Work instructions
In the blog post on life options and the end of the world, which scientist is described as being "of Gaia hypothesis fame"?

Page excerpt
——————

Mess with my life!

Okay, so you screwed up your life good; now screw around with mine!

Give me your best advice by adding your comments below. Here’s an evolving list of the options i’m actively considering, in the order they popped into my head. Which should it be?

  1. Move to Tofino and revive the Beat movement.
  2. Return to Ucluelet and run for council in November.
  3. Move to Victoria and take a masters degree in some facet of Environmental Studies.
  4. Buy a small sailboat (like this) and do the “Walden Pond” thing for a year, up and down the coast.
  5. Enter a Zen Buddhist monastery.
  6. Buy a large sailboat and take groups out on it as a kind of floating retreat.
  7. Move back to the West Coast and work as a kayak guide.
  8. Find a good woman, settle down, and dedicate my life to making her happy.
  9. Secure cheap living somewhere and make a concerted effort at writing for a living.
  10. Go back to school and do a couple of exploratory years toward an undergrad degree.
  11. Build a tiny cabin in the woods and do a “Walden Pond” for a year.
  12. Go volunteer for a year in Africa.

End of the World

Caroline (possibly in the grip of a toxic-work-environment funk) emails: “Would you think me mad if I suggested that I think it is possible this is the end of the world?”

I tend to agree, with provisos. Not the end of the world, which will continue on as though nothing happened, or even of life, which seems to be remarkably tenacious. Even humankind will survive in some way, probably much reduced in circumstance. I’ve said several times in the past while that we may well be living at the all-time apex of human civilization. In other words, it’s downhill from here.

Several scientists — those cold-bloodedly objective appraisers of reality-as-it-is (ha-ha, i’m being ironic) — seem to agree. No less than James Lovelock, of Gaia hypothesis fame, predicts in this broadcast from CBC Ideas‘ excellent “How to Think About Science” series, that less that 80% of humanity will survive the end of THIS century. That’s sobering, but part of me says “Good, we’re not fit to inherit the earth just yet.”

In less dark moments, though, i think our present state of crisis is exactly what we need to smarten us up en masse. I’m certainly not going to give up trying, in my own small way. To the contrary, strangely: I am energized: recycling, living small and local and carbon-reduced, minimizing my monetary impact, moving toward an alternate, less destructive mode of being, etc. That at least is good for my soul, and maybe that’s all we can ultimately do. “We all want to change the world,” says the Beatles’ song Revolution, but really the most we can do (counter the sages) is change ourselves. On with it!

——————

Data extract
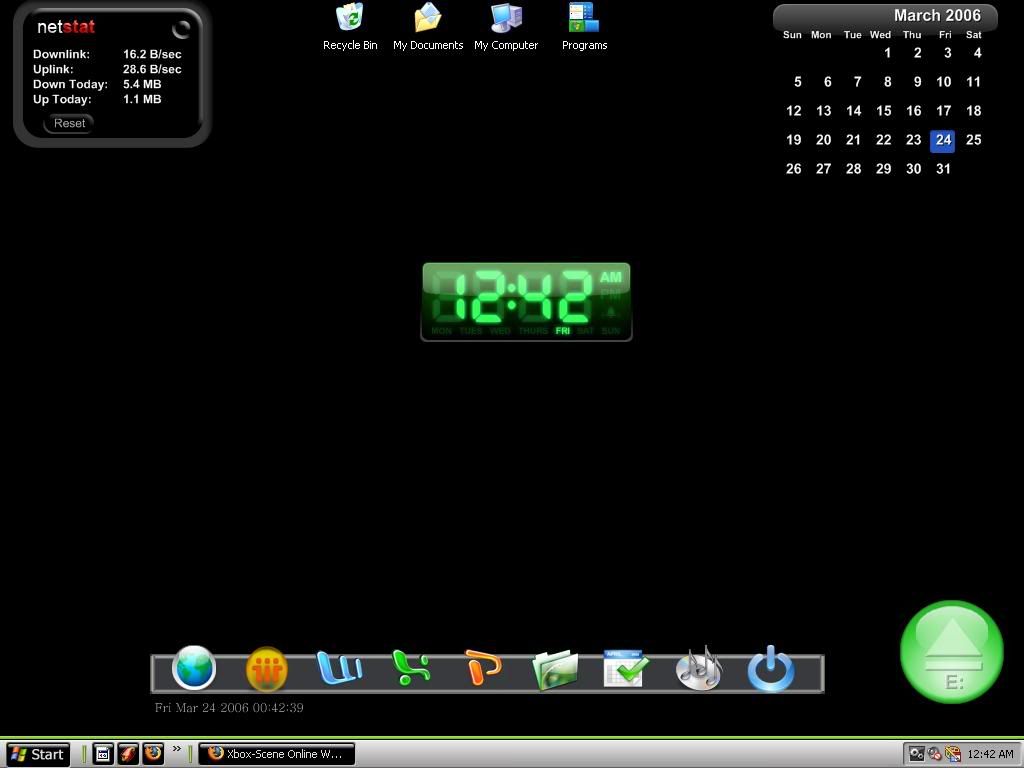Viewport: 1024px width, 768px height.
Task: Launch the blue Word icon in dock
Action: (339, 668)
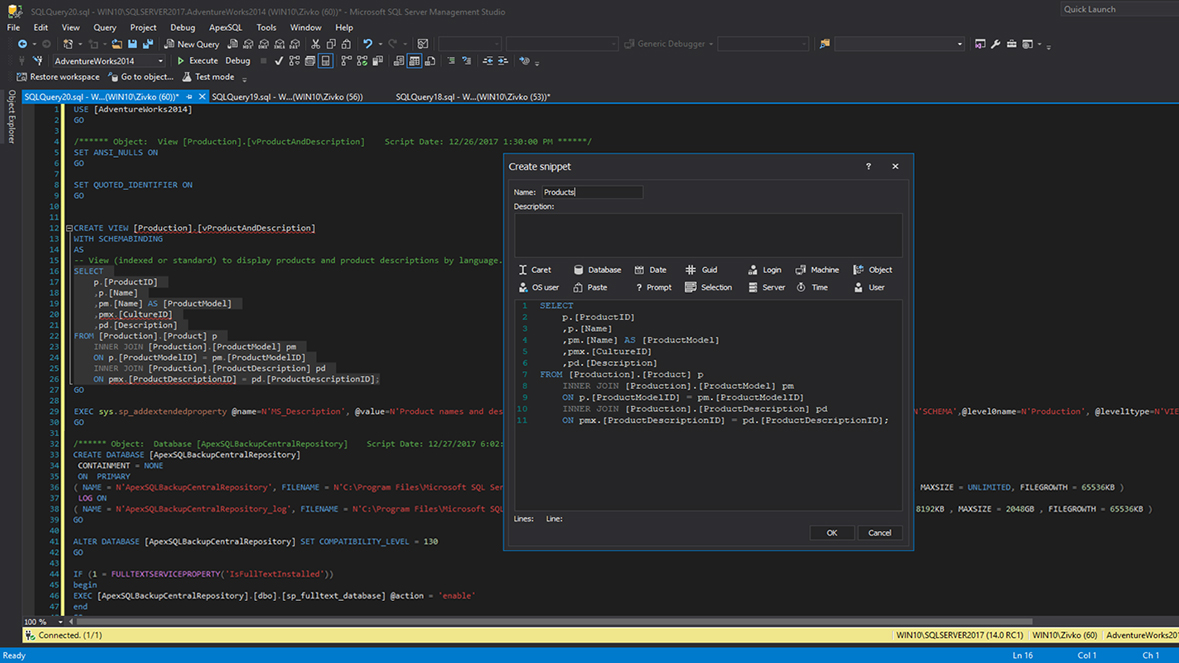Viewport: 1179px width, 663px height.
Task: Insert the Selection snippet placeholder
Action: [x=708, y=287]
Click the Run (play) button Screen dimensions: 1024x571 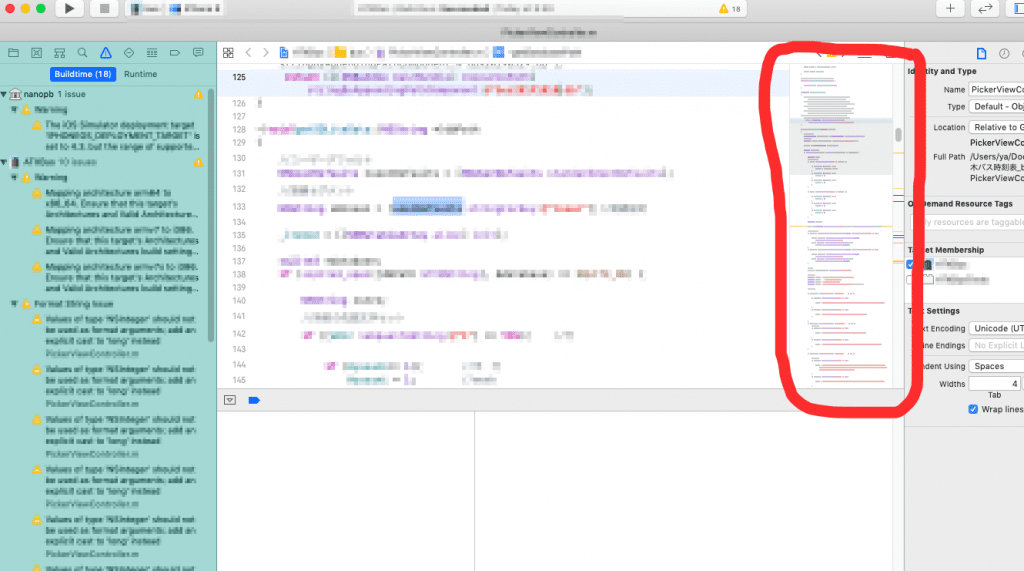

——————

Solution to this problem
James Lovelock